===== Data listing

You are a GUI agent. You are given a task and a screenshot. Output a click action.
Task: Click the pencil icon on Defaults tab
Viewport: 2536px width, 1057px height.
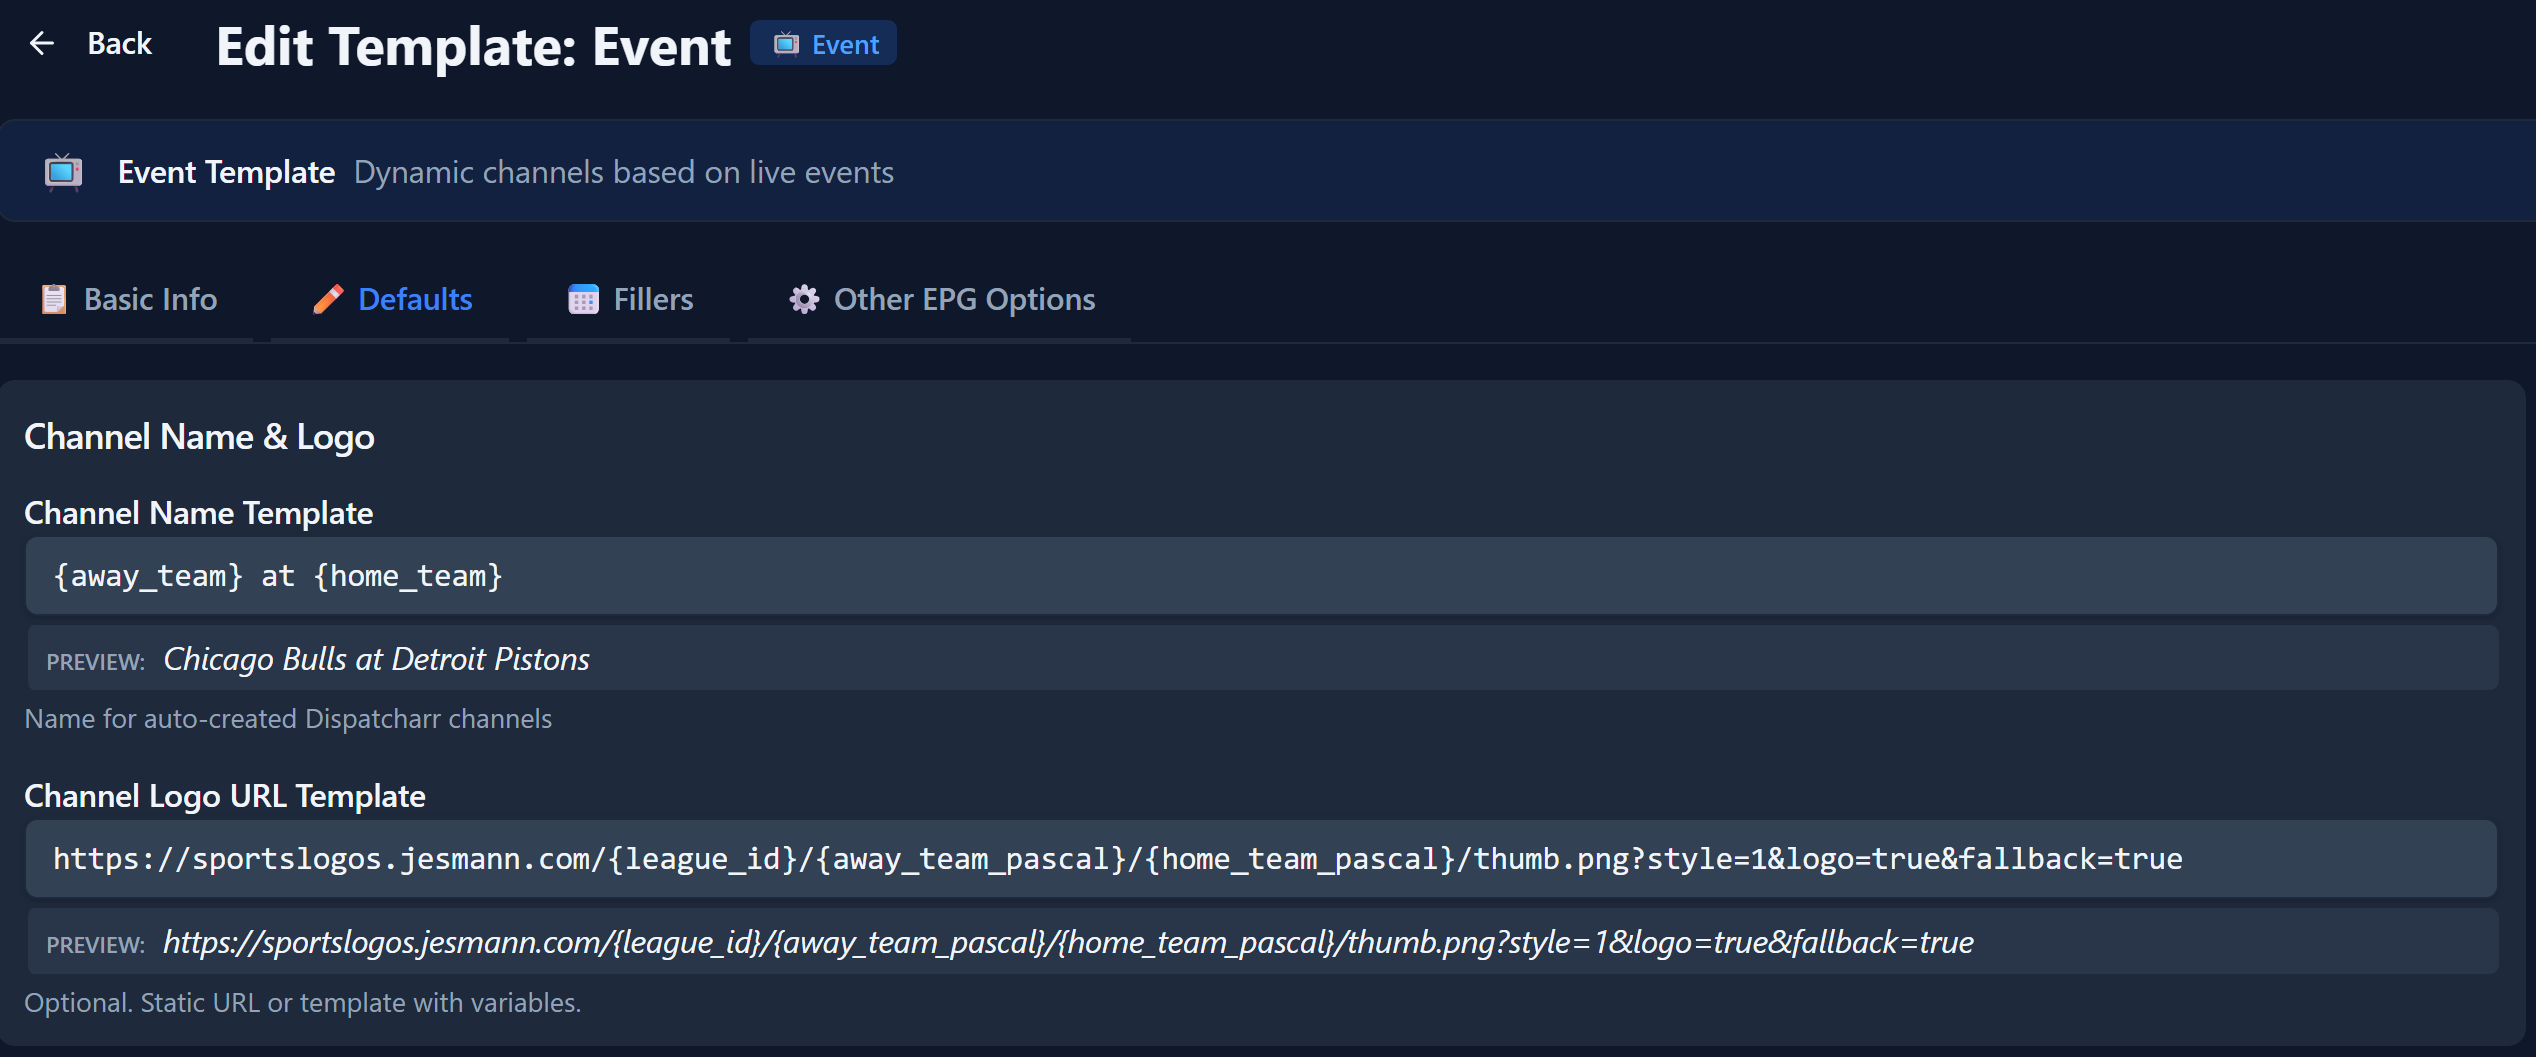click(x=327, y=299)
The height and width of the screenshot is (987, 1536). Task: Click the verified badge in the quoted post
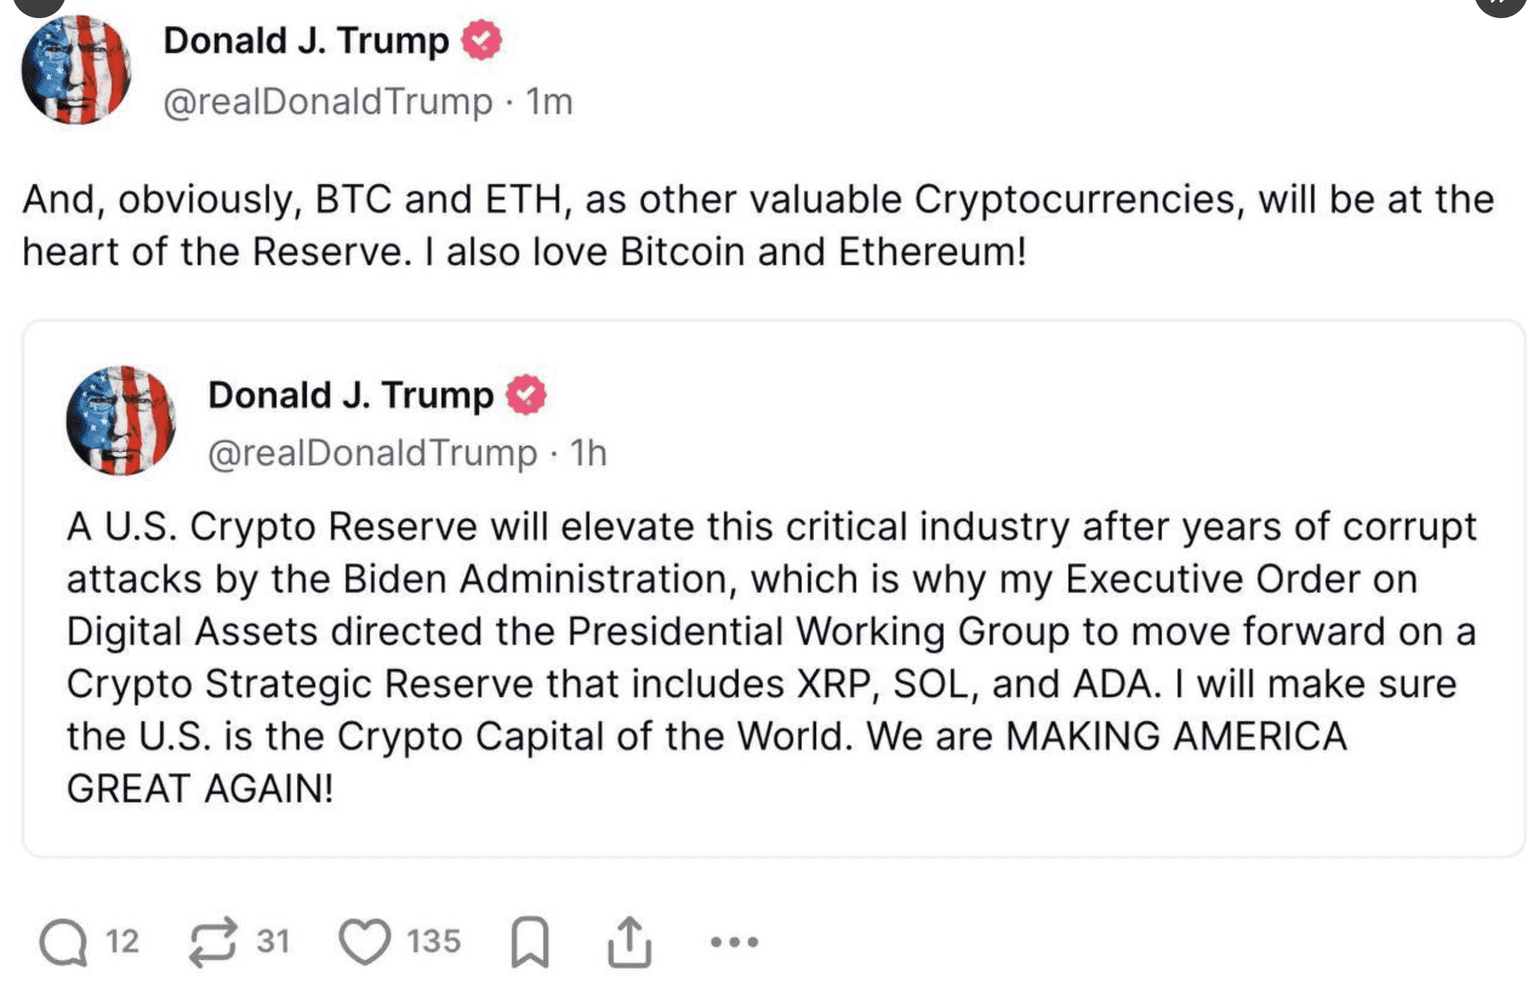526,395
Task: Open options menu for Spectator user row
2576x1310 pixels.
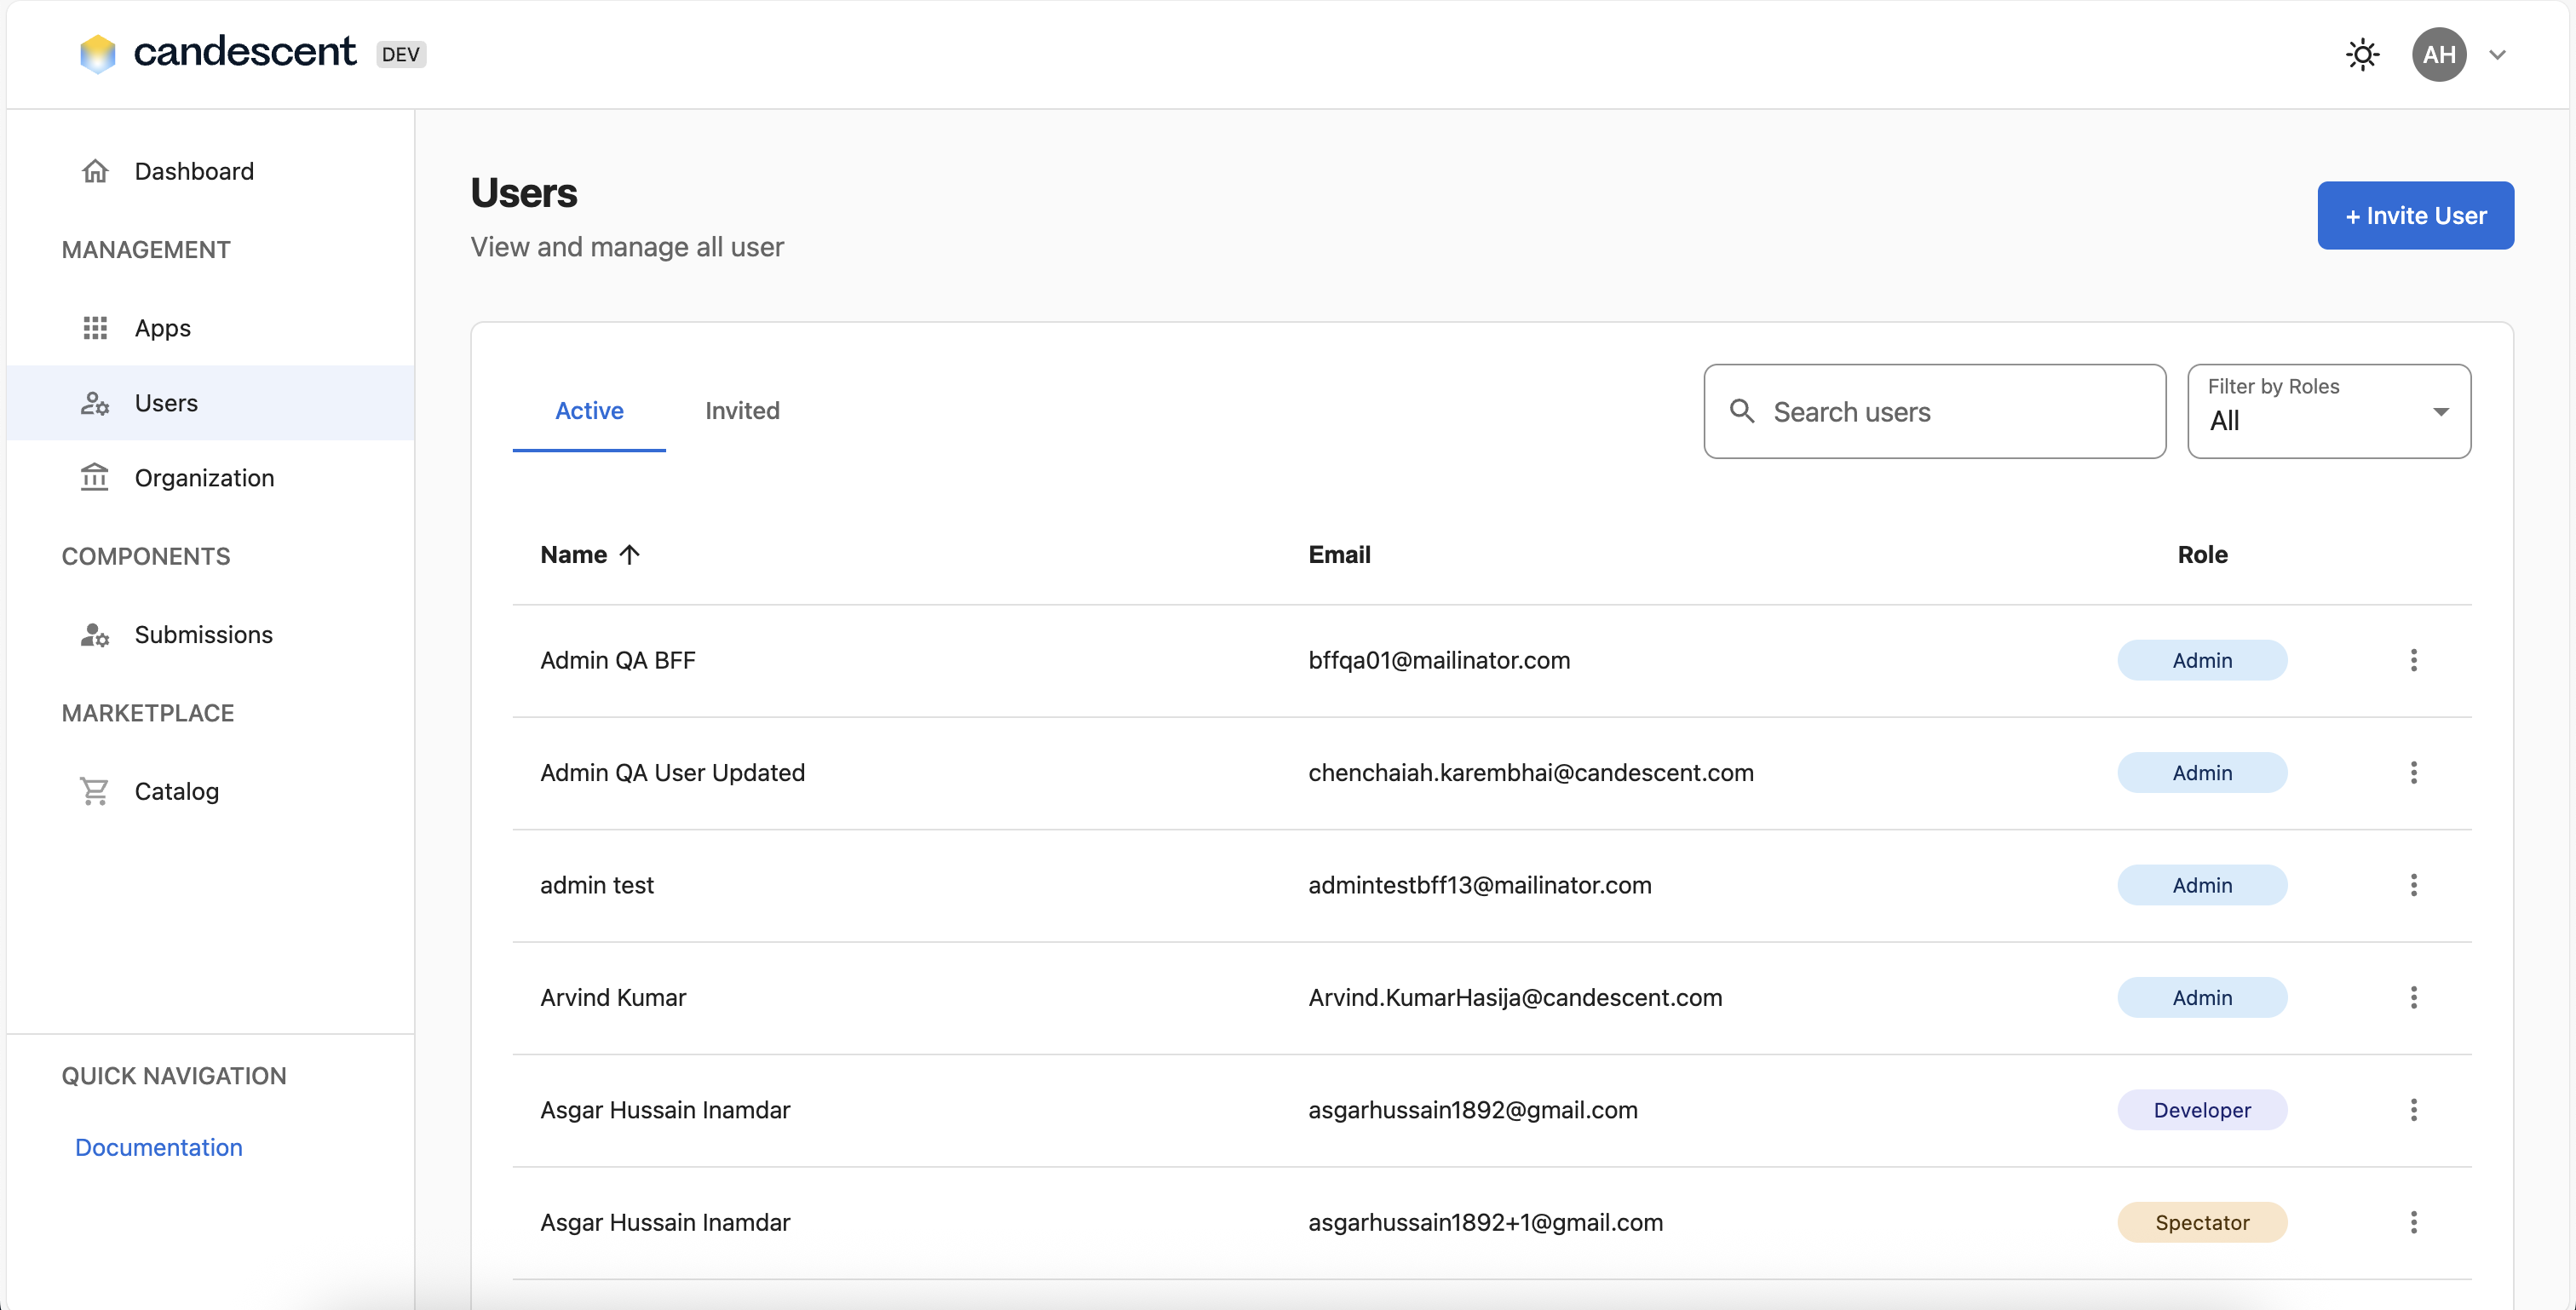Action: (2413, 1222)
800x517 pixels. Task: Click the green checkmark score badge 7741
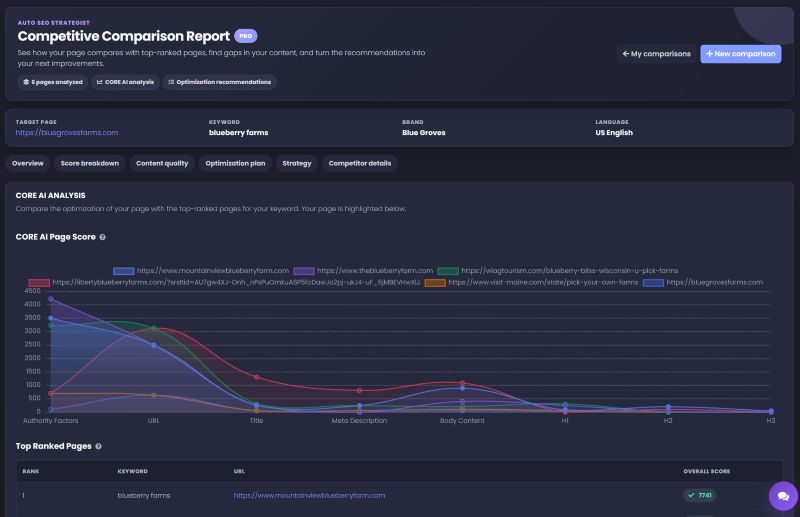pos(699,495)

==========

* Given request
Copy the listing above word for word, from the first line through the last, and leave out the pictures.

* Answer to this problem
You are a GUI agent. You are given a task and a screenshot. Output a click action.
Task: Click the pencil icon on Defaults tab
Viewport: 2536px width, 1057px height.
click(x=327, y=299)
The height and width of the screenshot is (987, 1536). Task: Click the verified badge in the quoted post
526,395
Task: Open options menu for Spectator user row
2576x1310 pixels.
Action: (2413, 1222)
800x517 pixels. Task: Click the green checkmark score badge 7741
pos(699,495)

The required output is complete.